Depois de assistir aos primeiros episódios, à exceção de algumas cenas sobre mal-entendidos que fazem sentido no “state of mind” americano, senti-me reconfortada com o tão aguardado regresso das personagens que moldaram a minha geração e as seguintes.

Durante a rodagem, a atriz Sarah Jessica Parker queixou-se publicamente de idadismo, a onda de preconceito ou discriminação pela idade que sentiu durante a rodagem. Contudo, ver Carrie com algumas madeixas brancas é melhor do que Charlotte com os lábios deformados por ácido hialurónico. Saber envelhecer é um “full-time job” a partir dos 40 e uma arte a partir dos 50. Quase todas continuamos a pintar o cabelo para disfarçar os brancos. Enquanto umas tentam lutar contra as marcas do tempo, outras preferem assumir os sulcos que este deixa, esperando com isso ganhar alguma serenidade.

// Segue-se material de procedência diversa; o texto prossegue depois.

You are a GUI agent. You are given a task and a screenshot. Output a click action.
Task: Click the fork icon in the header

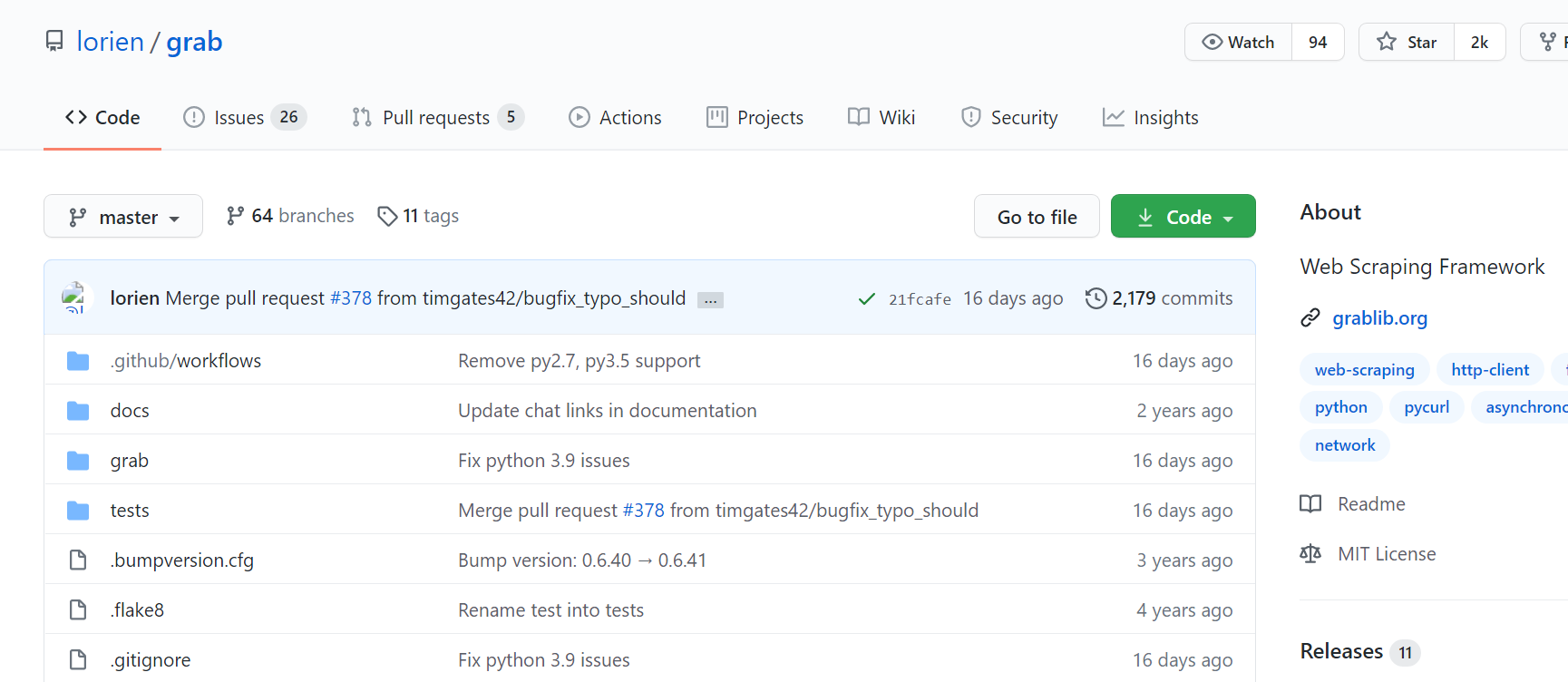point(1548,42)
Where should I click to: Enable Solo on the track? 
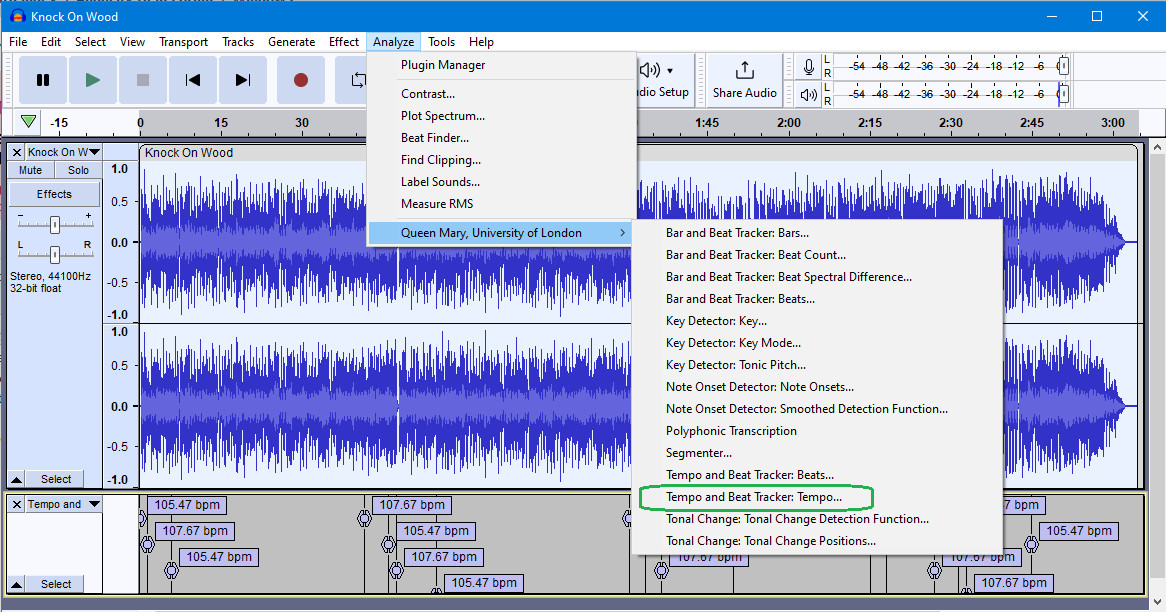click(79, 169)
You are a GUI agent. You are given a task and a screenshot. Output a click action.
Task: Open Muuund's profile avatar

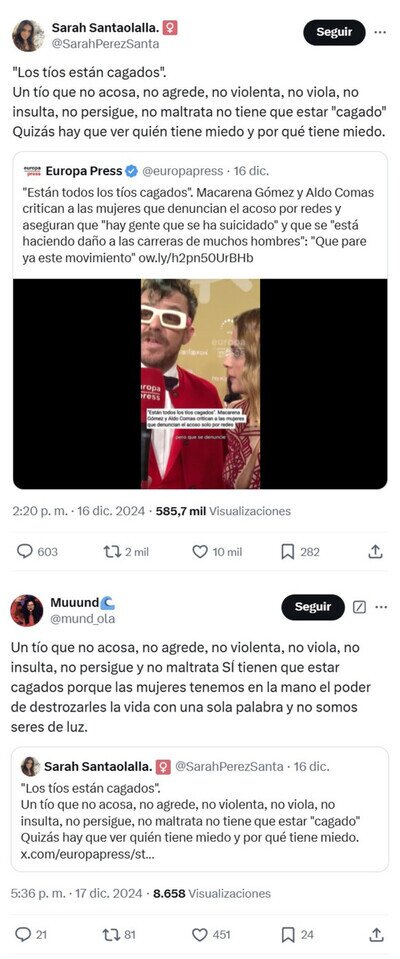(x=27, y=610)
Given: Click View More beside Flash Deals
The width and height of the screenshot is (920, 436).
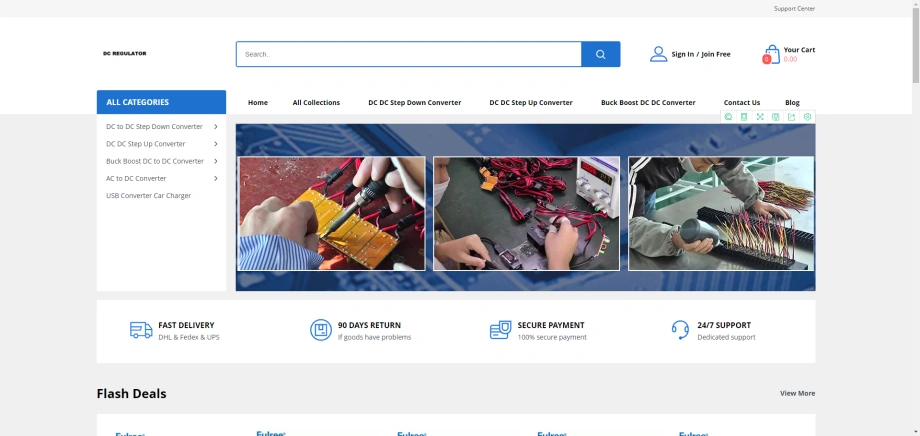Looking at the screenshot, I should [x=797, y=394].
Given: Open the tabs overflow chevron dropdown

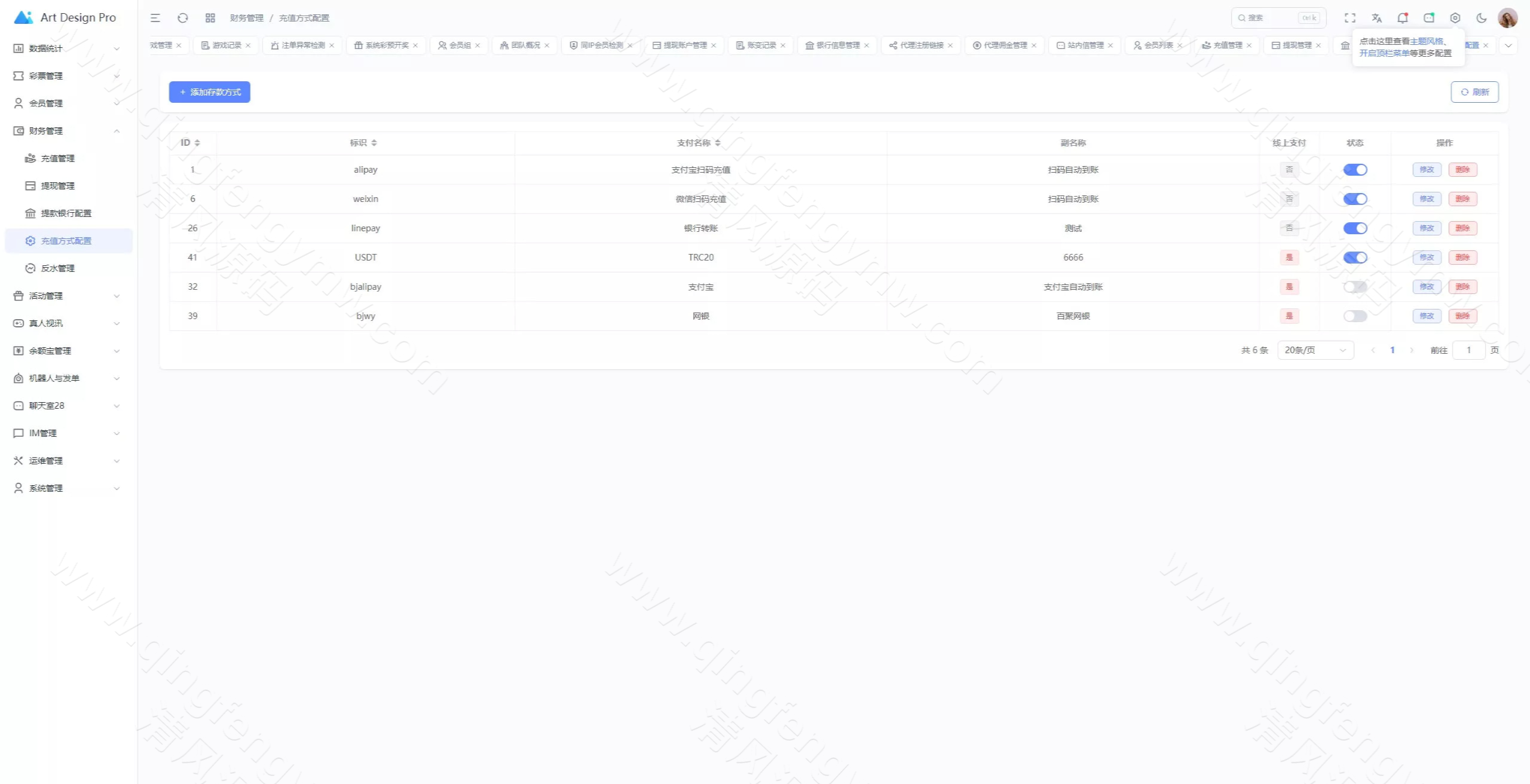Looking at the screenshot, I should (1508, 45).
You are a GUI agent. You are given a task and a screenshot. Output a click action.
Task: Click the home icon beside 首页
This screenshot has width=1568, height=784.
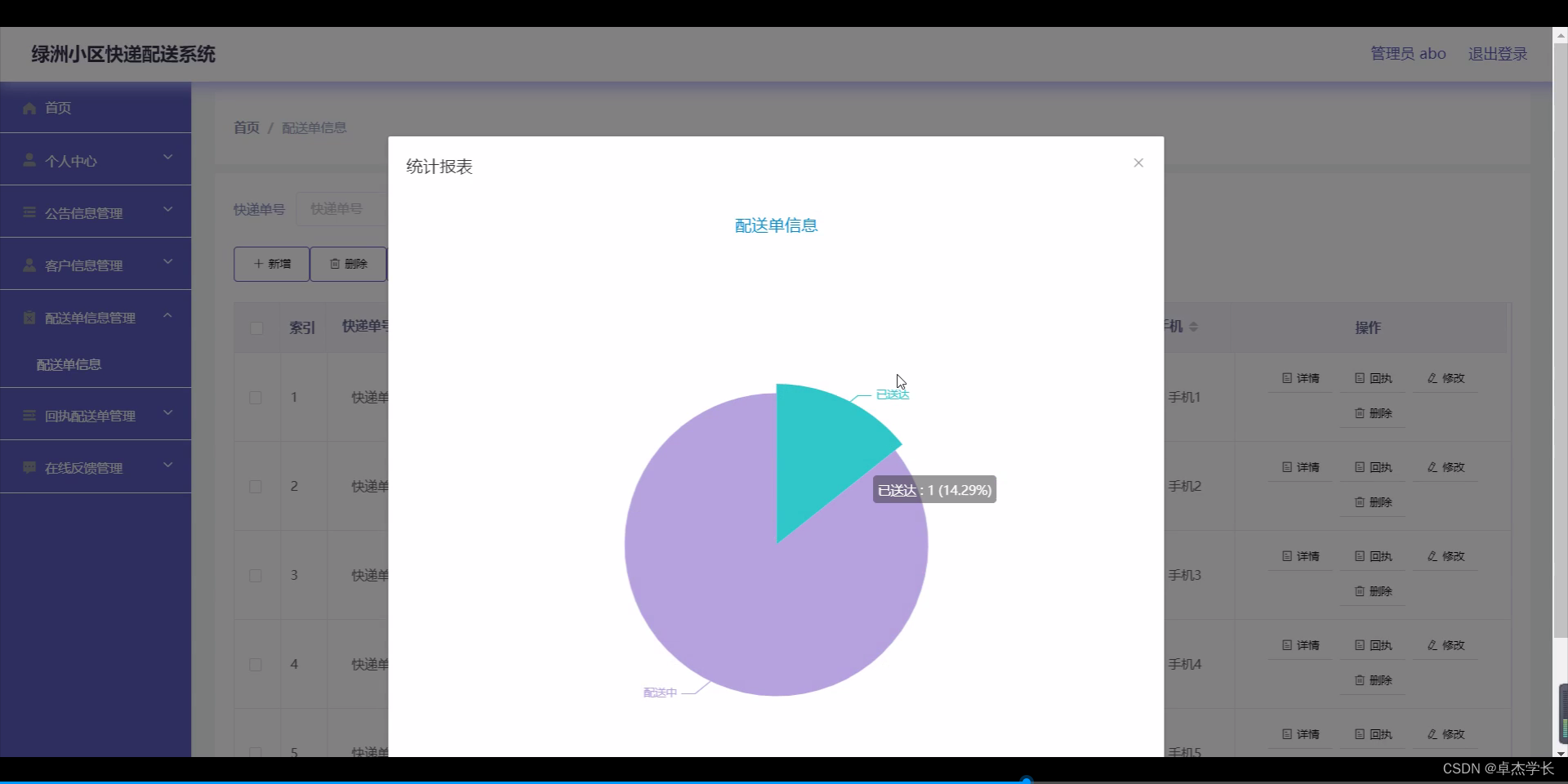[29, 108]
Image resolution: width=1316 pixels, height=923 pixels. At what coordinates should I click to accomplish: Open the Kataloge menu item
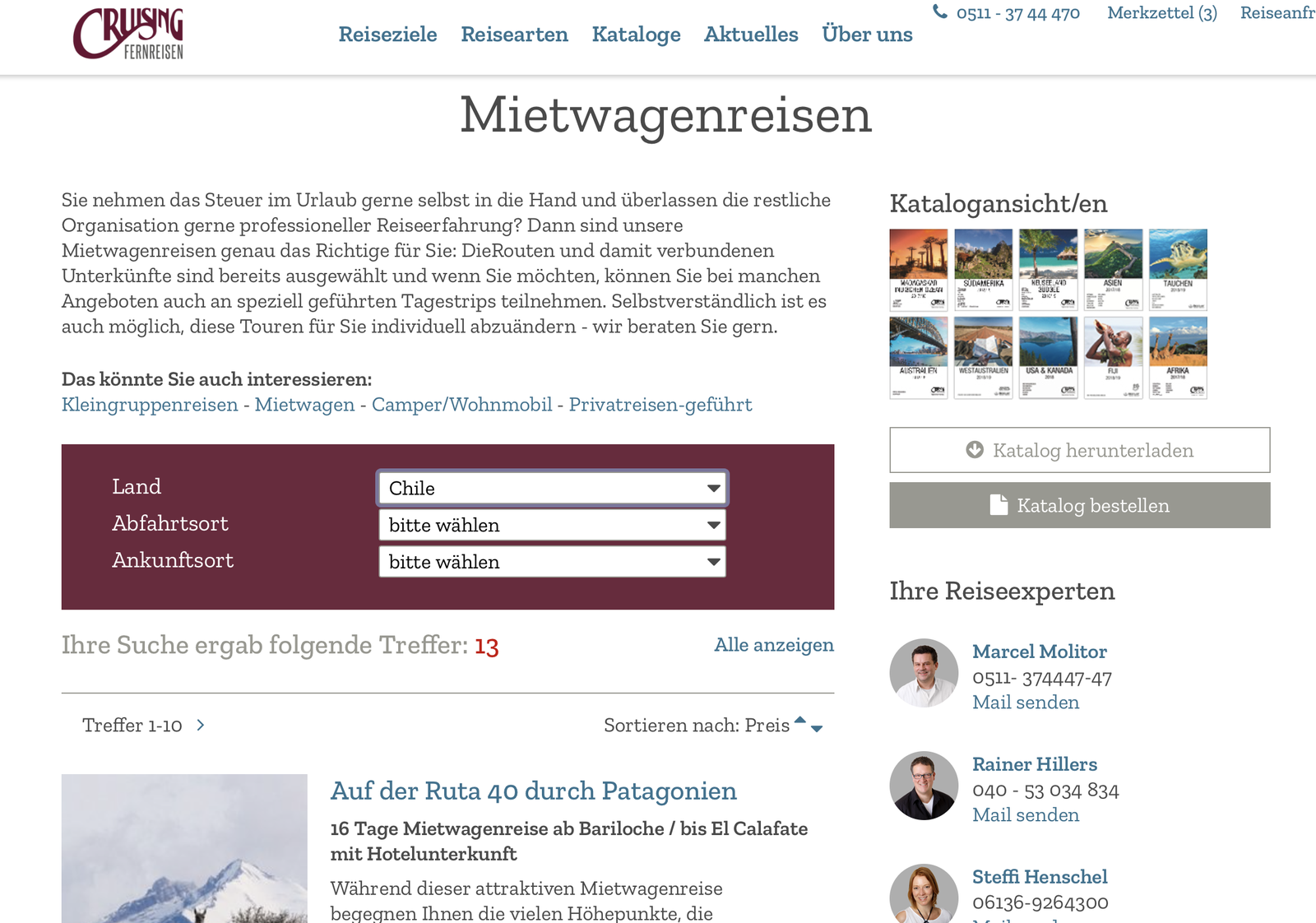tap(636, 35)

O legado mais importante desta série manter-se-á intacto e inalterável: nunca antes o sexo fora abordado de forma tão aberta e despudorada, sem tocar o ordinário. Nunca o sentido de humor foi tão talentosamente usado para nos rirmos das nossas falhas e defeitos. Nunca antes as mulheres partilharam entre si e com os homens como gostam de ter e de dar prazer. A icónica série teve também o ímpar mérito de resgatar a “coquetterie” feminina que os anos 80 roubaram. Graças ao criativo closet de Carrie e à sua infinita coleção de sapatos, vestidos românticos e saltos altos voltaram ao quotidiano, mas desta vez usados por mulheres independentes e autossuficientes que procuram nas relações amorosas cumplicidade, romantismo, entendimento, um parceiro e não um provedor.

A mulher que combina prazer com equilíbrio, espírito crítico com liberdade, competência profissional com requinte, mudou o paradigma feminino para sempre. A consciência de que na vida há lugar para desfrutar uma relação com o Mister Right Now até aparecer o Mister Right deu às mulheres um poder de afirmação e um sentido de liberdade sobre a sua sexualidade nunca antes sequer imaginado, ajudando a atenuar a cruel tendência maniqueísta da Humanidade em separar as castas das impuras e as virtuosas das pecadoras.

Ver estas mulheres envelhecer de uma forma honesta e verosímil revela talento e mérito ao espelhar a vida como ela pode ser depois dos 50. Se o público está ou não preparado para ver as suas heroínas envelhecerem, isso já é outra história.